Tokyo: December 24, 1968
She waited for him to speak again but the line went dead.
A cold sinking feeling formed in her stomach as Sanae held the receiver in both hands.
This was the first time she had heard her husband's voice in days. Since filing the lawsuit against his father, Teppei had been consumed with work, sometimes spending nights at his office.
If only they had been allowed to go to trial…
But Daisuke’s connections proved too strong. Teppei’s company was merged with Imperial Steel, his lawsuit was dropped, and he was dismissed from his position as director of Hanshin Steel.
Having heard nothing from Teppei for several days, Sanae had begun to worry. Just hearing his voice on the other end of the phone filled her with immense relief, as if she was waking up from a bad dream. But in between the long static silence, she had perceived her husband was trying to tell her something. He had already endured so much, risking everything by filing a lawsuit against his own father and simultaneously trying to find ways to rebuild Hanshin Steel, which by itself seemed like a monumentally impossible task. Now that he had lost everything, even the chance to simply reveal the truth of his father's misdeeds, Sanae wondered if his last glimmer of hope was completely gone.
A voice deep inside was telling her that Teppei was in trouble - the worst kind of trouble.
He’s not coming back.
Sanae felt her eyes sting as tears began to spill over as the nightmare returned with that dreadful thought. Hastily, she wiped them away. Sounds of laughter erupted behind her where Tarou was playing in the living room. Discreetly, Sanae left the room and found her mother, Mrs. Ookawa, in the hall.

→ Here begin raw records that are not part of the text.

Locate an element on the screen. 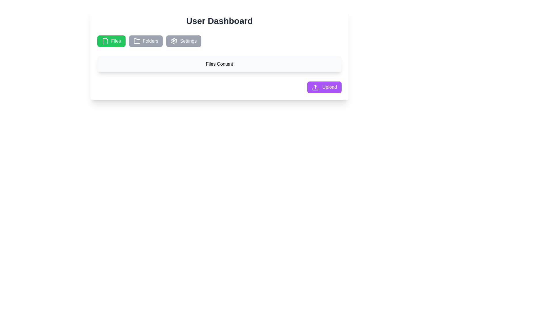 The width and height of the screenshot is (553, 311). the 'Upload' button icon, which features an upward arrow inside a rectangular shape styled in purple and white, located at the bottom-right corner of the interface is located at coordinates (315, 87).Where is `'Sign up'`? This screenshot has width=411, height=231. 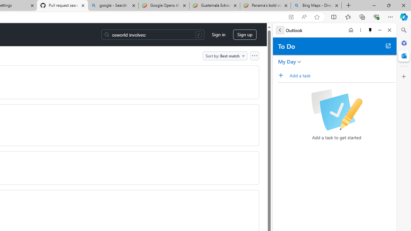
'Sign up' is located at coordinates (244, 35).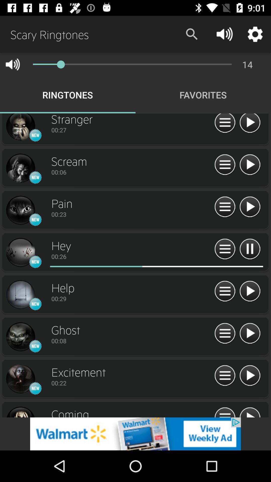  What do you see at coordinates (250, 249) in the screenshot?
I see `pause button` at bounding box center [250, 249].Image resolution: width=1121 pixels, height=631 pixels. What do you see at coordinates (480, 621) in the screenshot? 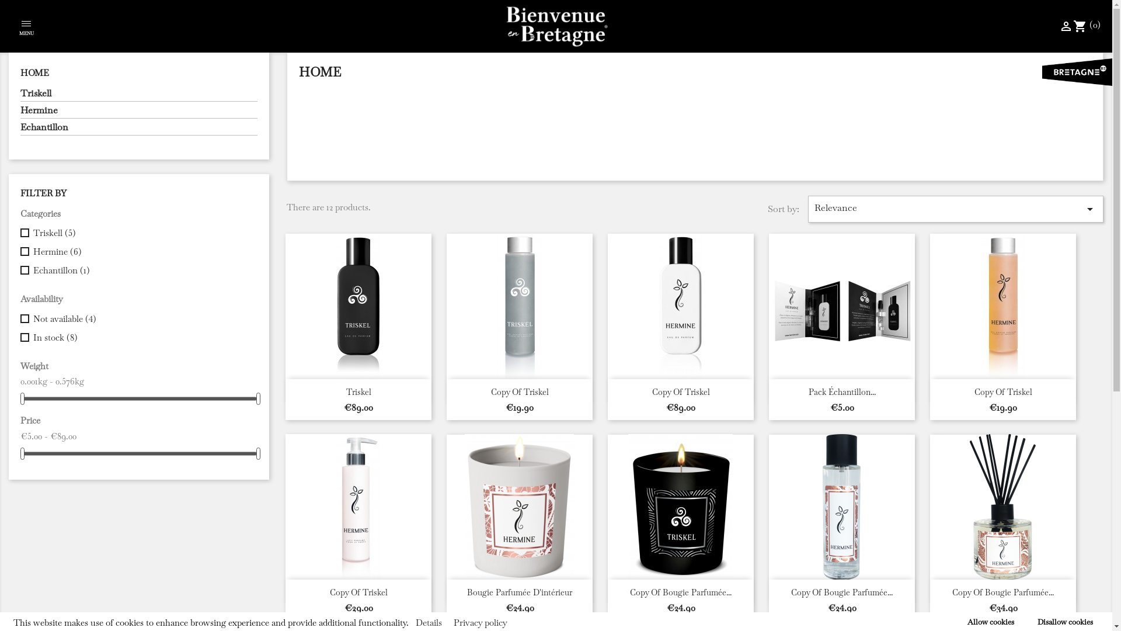
I see `'Privacy policy'` at bounding box center [480, 621]. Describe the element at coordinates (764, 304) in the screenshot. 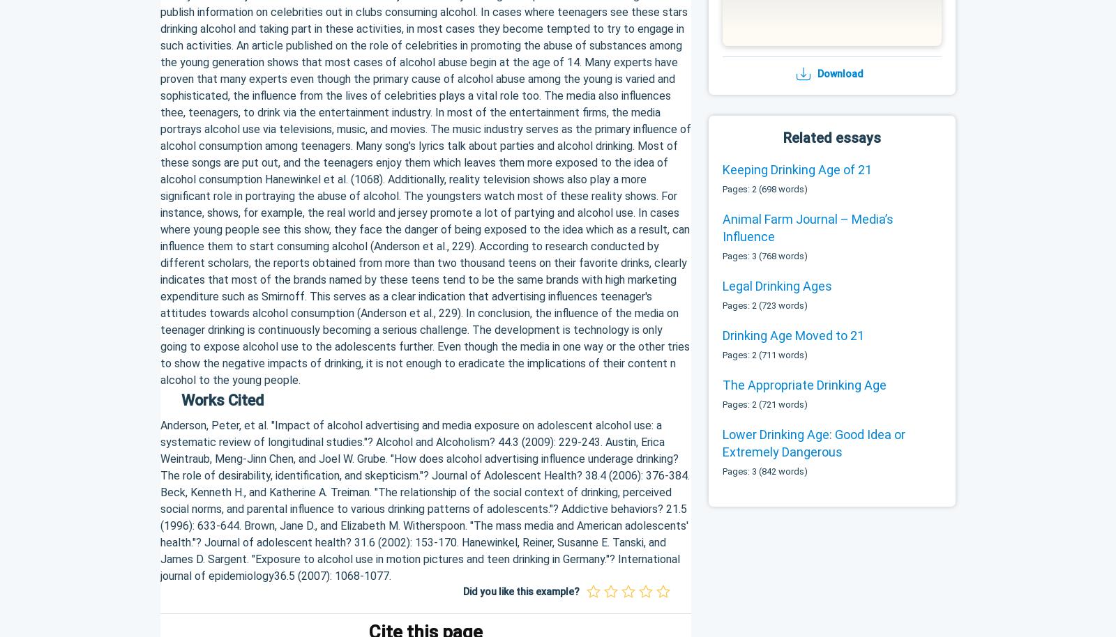

I see `'Pages: 2 (723 words)'` at that location.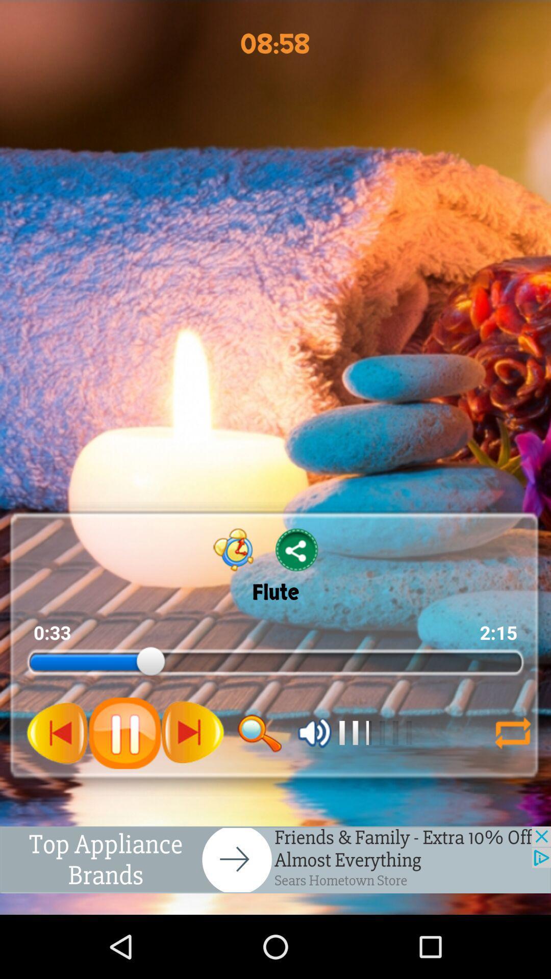  Describe the element at coordinates (314, 732) in the screenshot. I see `volume` at that location.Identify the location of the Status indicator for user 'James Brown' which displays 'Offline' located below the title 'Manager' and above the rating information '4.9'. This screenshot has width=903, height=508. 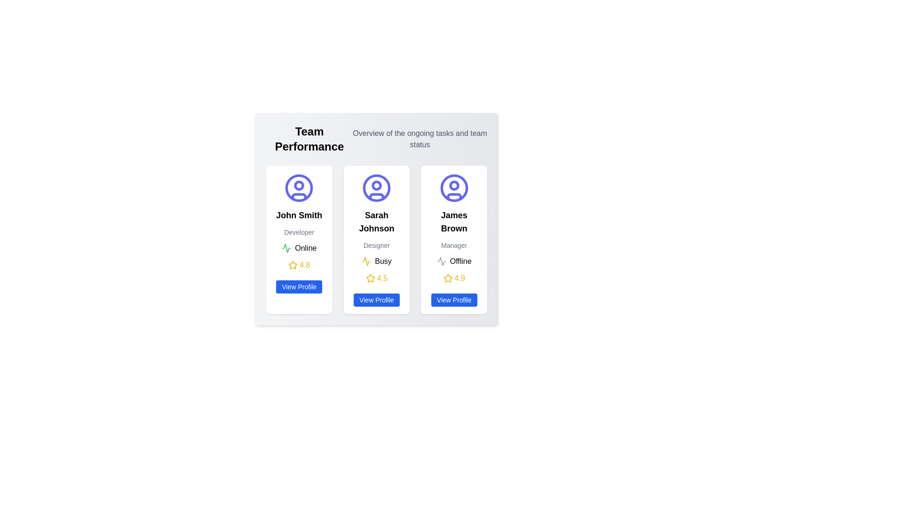
(454, 261).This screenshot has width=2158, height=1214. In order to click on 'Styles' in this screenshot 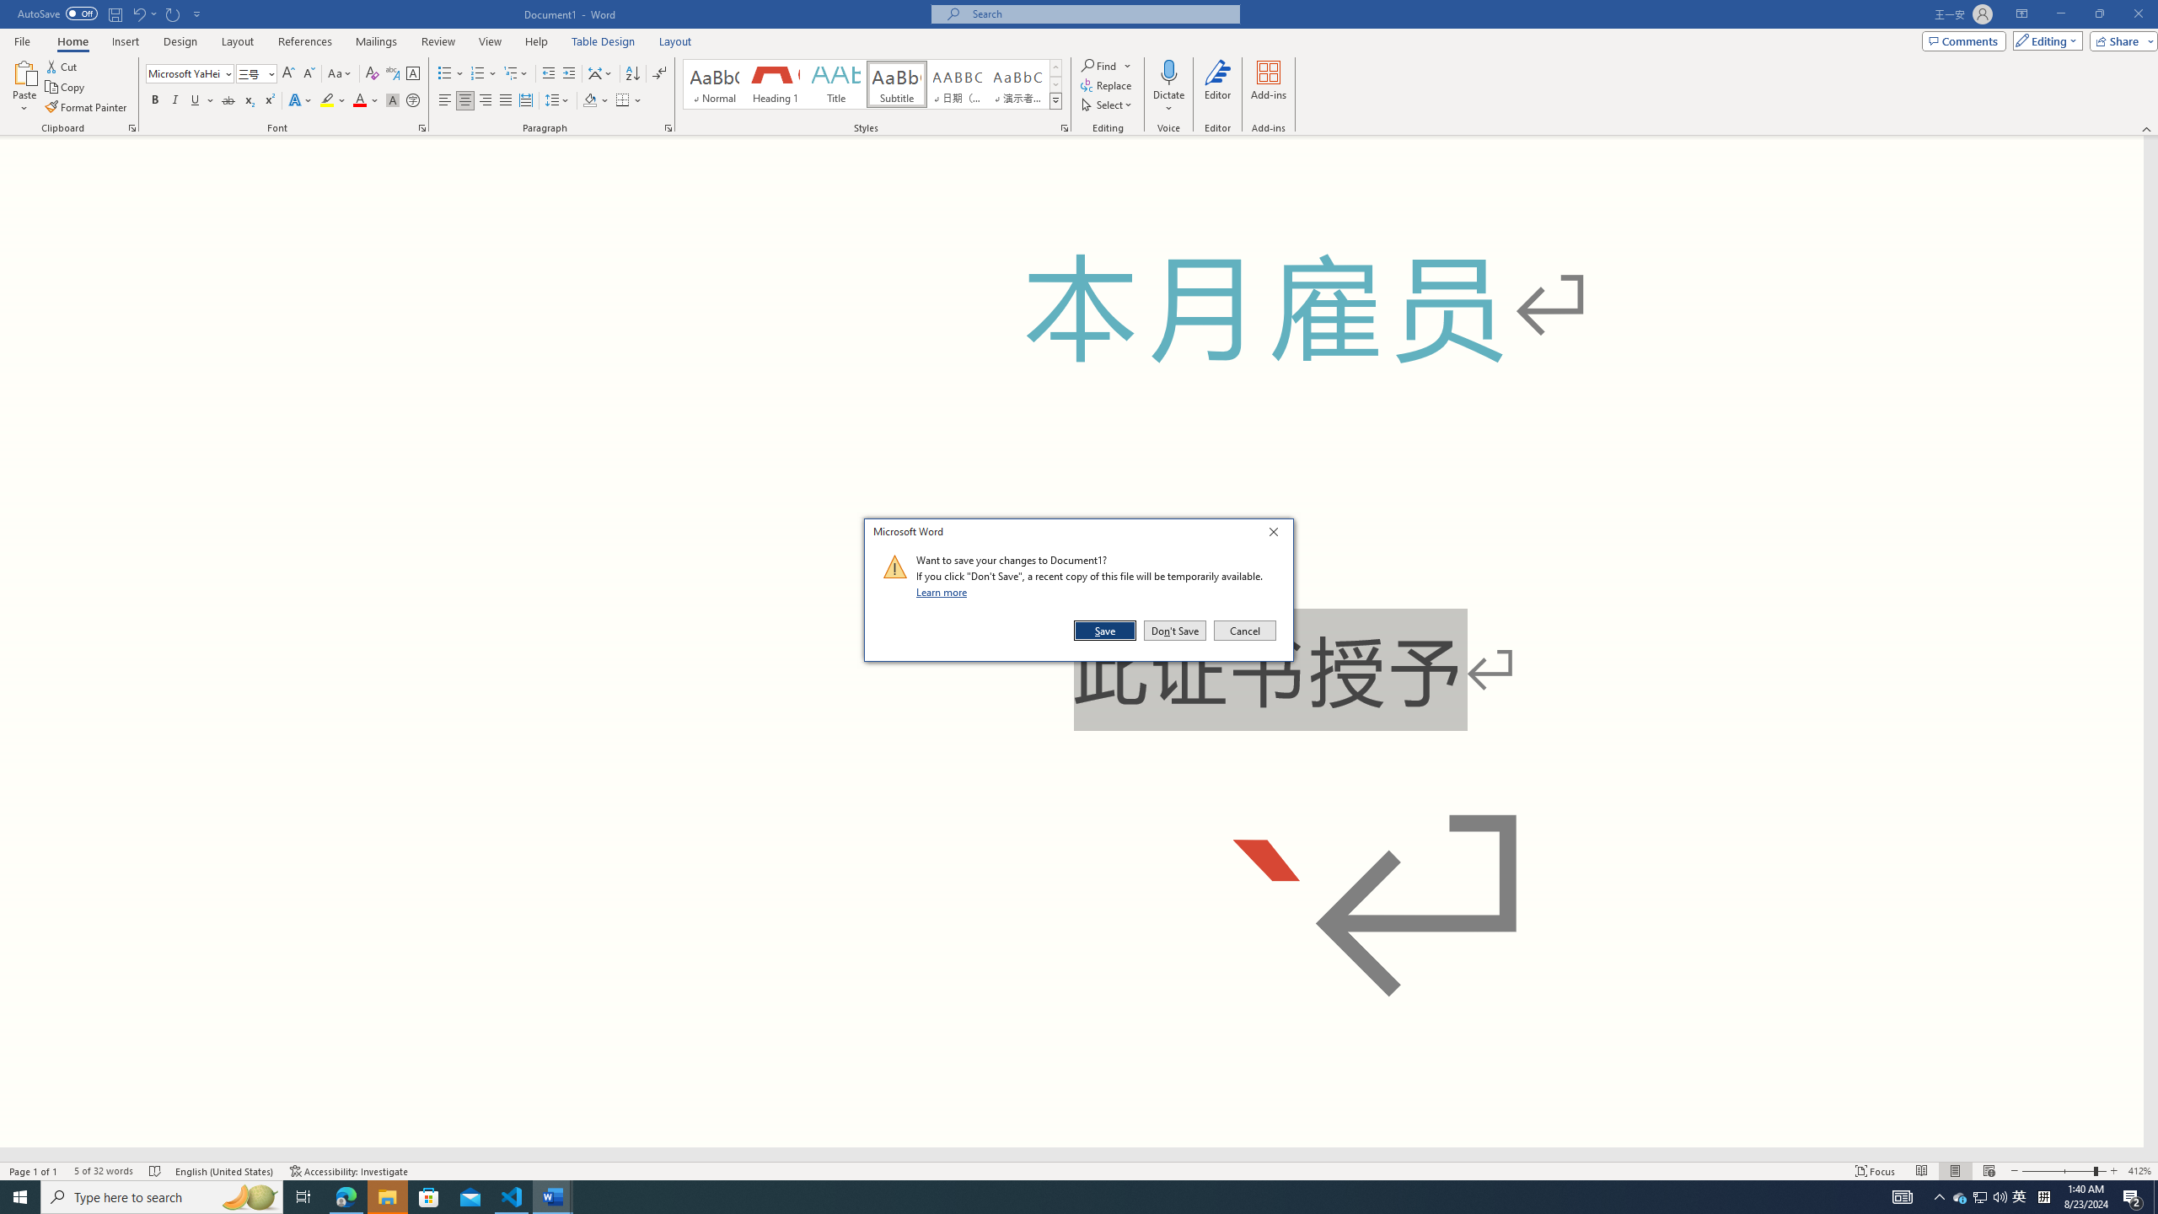, I will do `click(1054, 99)`.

"Mother, I’m deeply sorry but I have to leave tonight. Can you watch Tarou for me?"
"What?" Mrs. Ookawa asked in surprise, "Where are you going?"
"I'm afraid that something is very wrong with Teppei. I must go find him."
"Why should you be the one to go look for him?" Mrs. Ookawa asked, "Isn't there anyone else that can do it? What about his family?"
"They wouldn't understand." Sanae exclaimed, dropping her troubled gaze to the floor as she thought of Daisuke Manpyo… that man would actually be pleased if Teppei killed himself.
In Sanae's plaintive expression, Mrs. Ookawa recognized a familiar spark – the fighting spirit that Sanae inherited from her dear father.
Until his last breath, Mr. Ookawa had been both a friend and father to Teppei, and after being slandered by Daisuke Manpyo, Mr. Ookawa was left with only Teppei by his side. Sanae had been fortunate in life to marry someone who was both a good and loving husband – life was not always so kind to women. Knowing what it was like to lose a beloved spouse – and what she would give to have him back – Mrs. Ookawa placed a comforting hand on Sanae's arm.
"I do not understand why it must be you, Sanae. But if you must go, then go. Don't worry about Tarou. We will look after him."
Sanae hugged her mother gratefully, fighting tears once more. But she put on a brave face, clenching her jaw and smiling as best she could when she met her mother’s gaze.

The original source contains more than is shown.